Chinese outbound investors are expected to be active in Europe, particularly in sectors like renewable energy and digital economy, the EY report said.

The firm’s overseas investment outlook is based on what is widely regarded as the biggest achievement last year-China-fostered multilateral international cooperation.

The country reached major breakthroughs with Asia-Pacific and European Union economies.

The signing of the Regional Comprehensive Economic Partnership agreement created the world’s largest free trade zone.

The conclusion of negotiations for the Comprehensive Agreement on Investment as per schedule will pave the way for deeper economic and trade cooperation between China and EU countries.

That is good news for EU-bound Chinese investors as they are likely to benefit from a set of consistent investment rules under the agreement, which can lower investment costs as well as trade barriers and enhance the local business environment, said Loletta Chow, global leader of the EY China Overseas Investment Network, on Monday.
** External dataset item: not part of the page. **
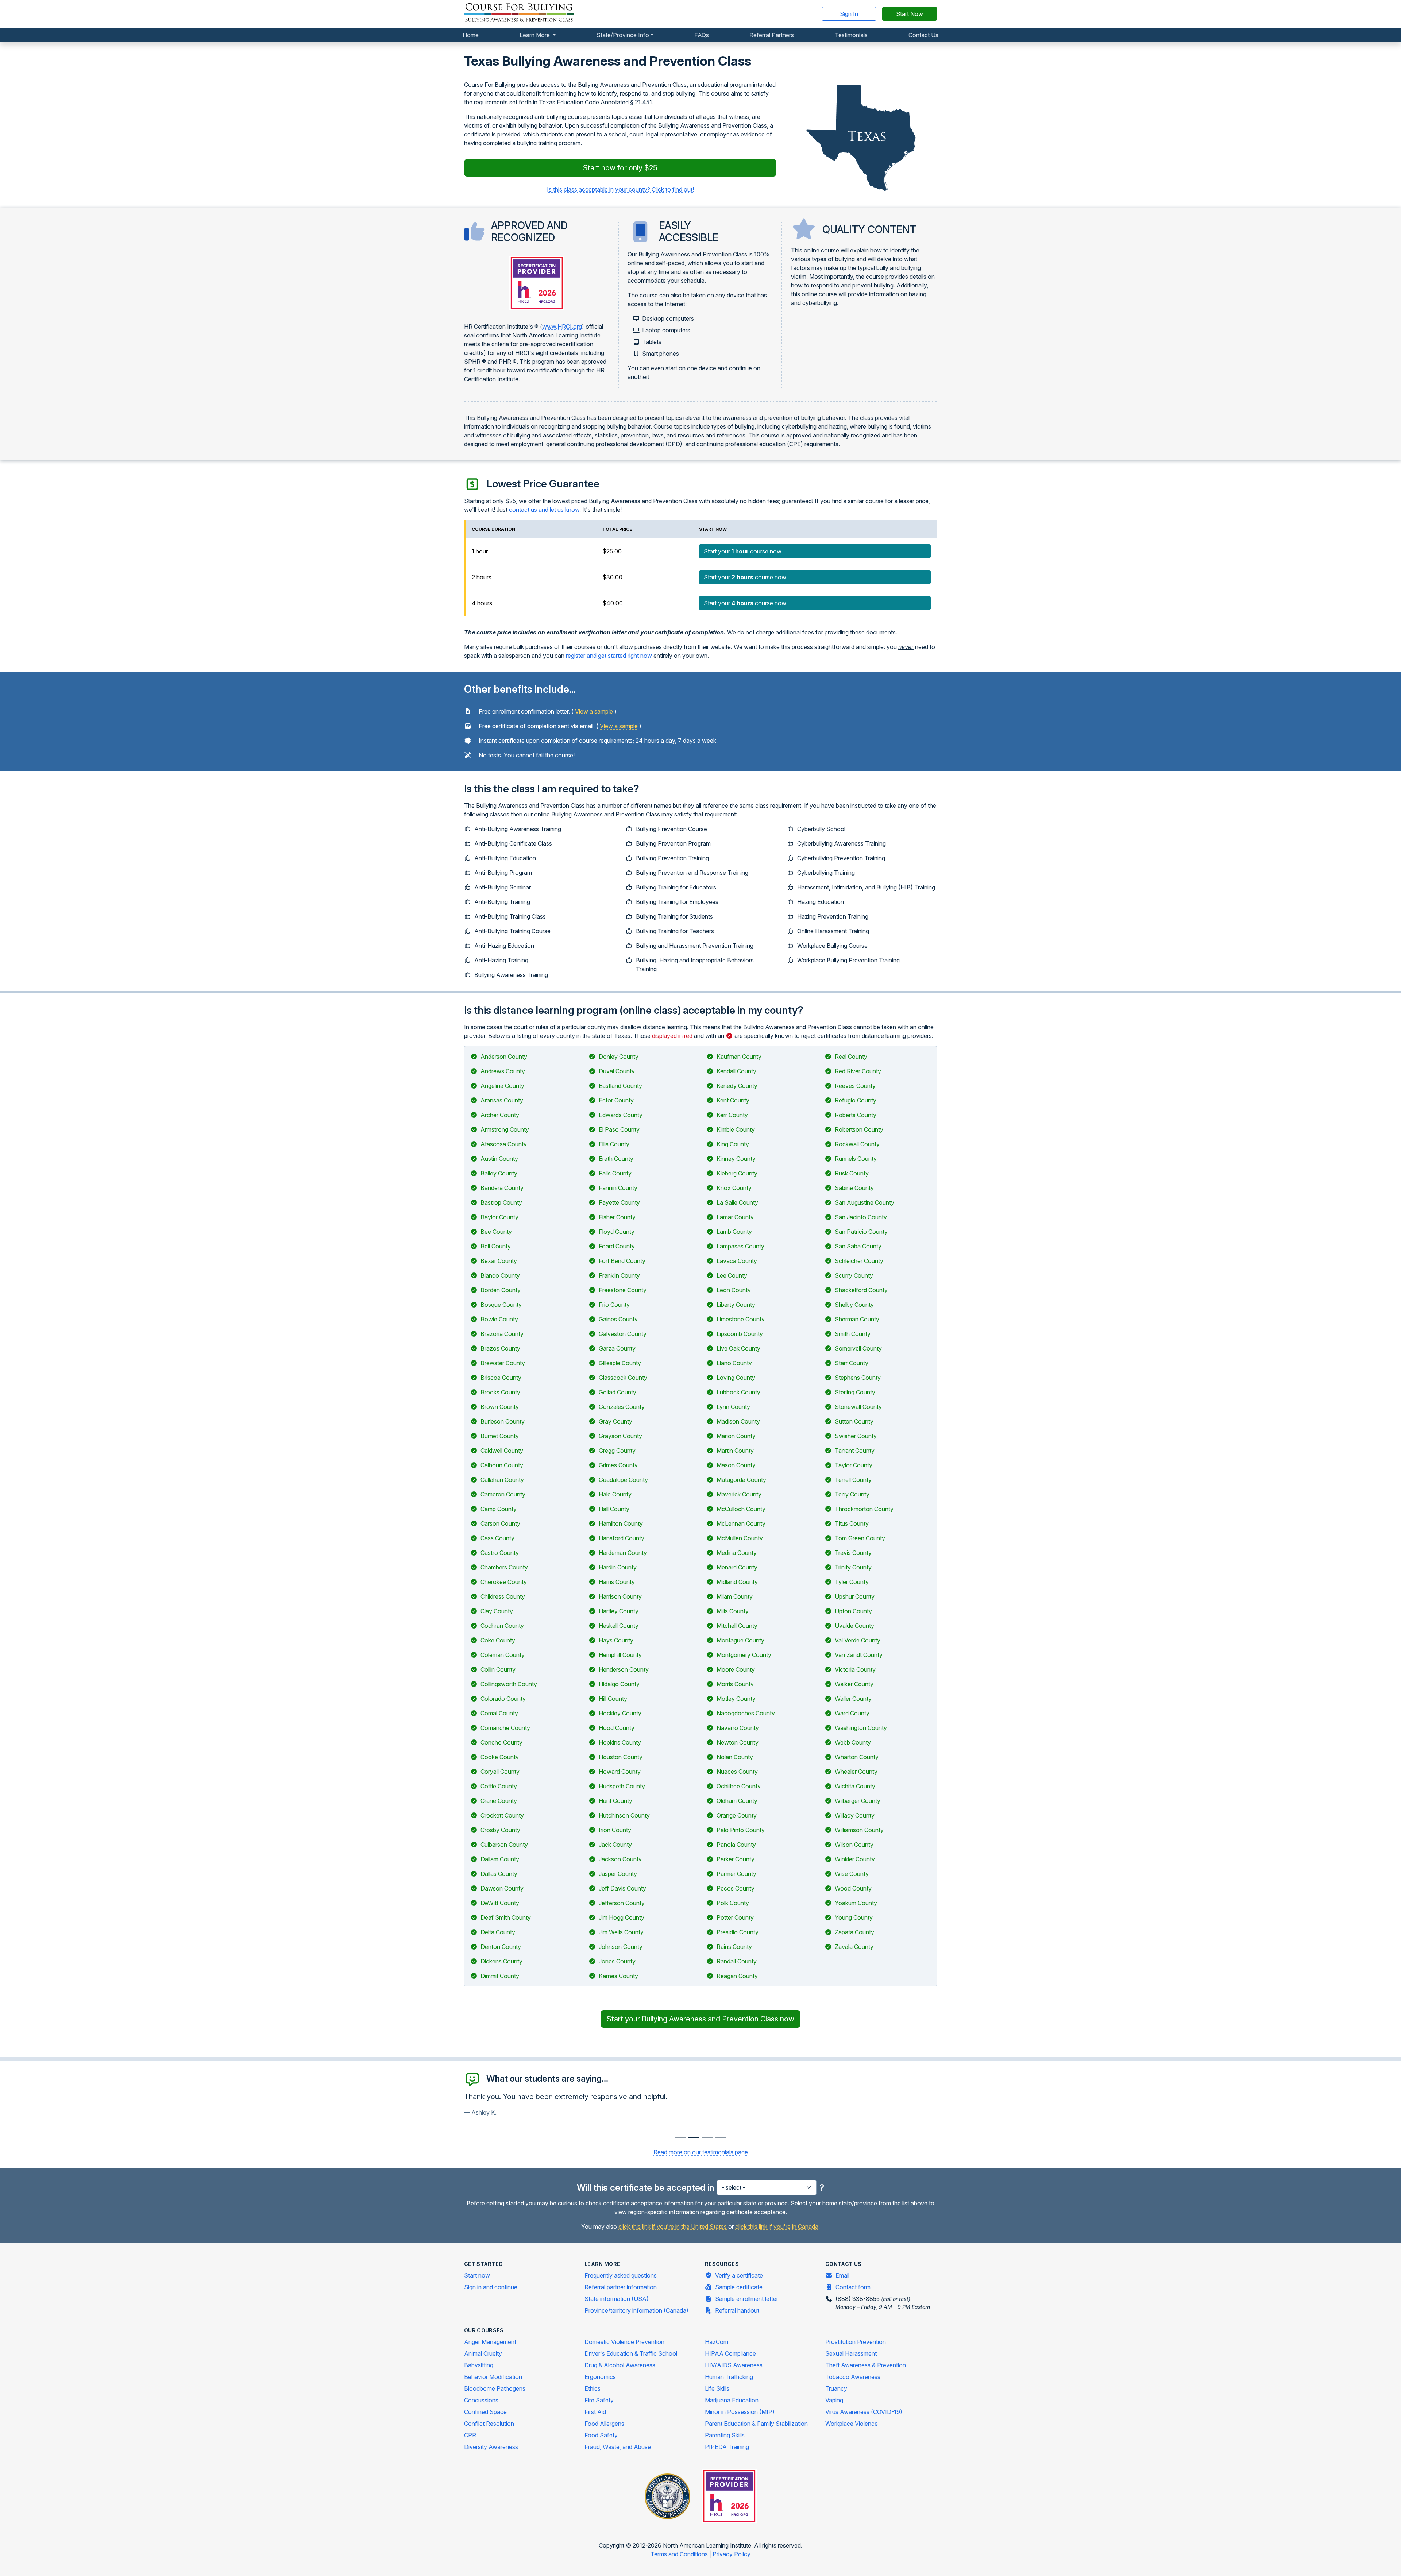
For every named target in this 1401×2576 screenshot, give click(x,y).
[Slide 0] (680, 2137)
“It is believed that these developments have strengthened confidence in, and motivation for, the recovery of the world economy,” she said.

Chow said she expected Chinese enterprises to actively participate in international cooperation and global business competition in the future, which will contribute to a healthier and more sustainable development in the internal circulation of China’s new dual-circulation development pattern.

According to data from the Ministry of Commerce, the country’s overall overseas direct investment remained steady with an increase of 3.3 percent in US dollar terms year-on-year.

Non-financial ODI was $110.2 billion, down 0.4 percent year-on-year, official data showed. The investments were mainly in areas like leasing and business services, wholesale and retail, scientific research, technical services, electricity production, and power supply.

Foreign direct investment is expected to continually increase this year, after the National Development and Reform Commission, China’s top economic regulator, and the Ministry of Commerce rolled out the Catalog of Industries for Encouraging Foreign Investment (2020 Version), which took effect on Jan 27, analysts said.

The revision of the catalog is intended to lure foreign investment in three main areas: advanced manufacturing industries; production-oriented service industries; and regional advanced industries in China’s central, western and northeastern areas, said Alberto Vettoretti, a managing partner of Dezan Shira & Associates, a multi-disciplinary professional services firm.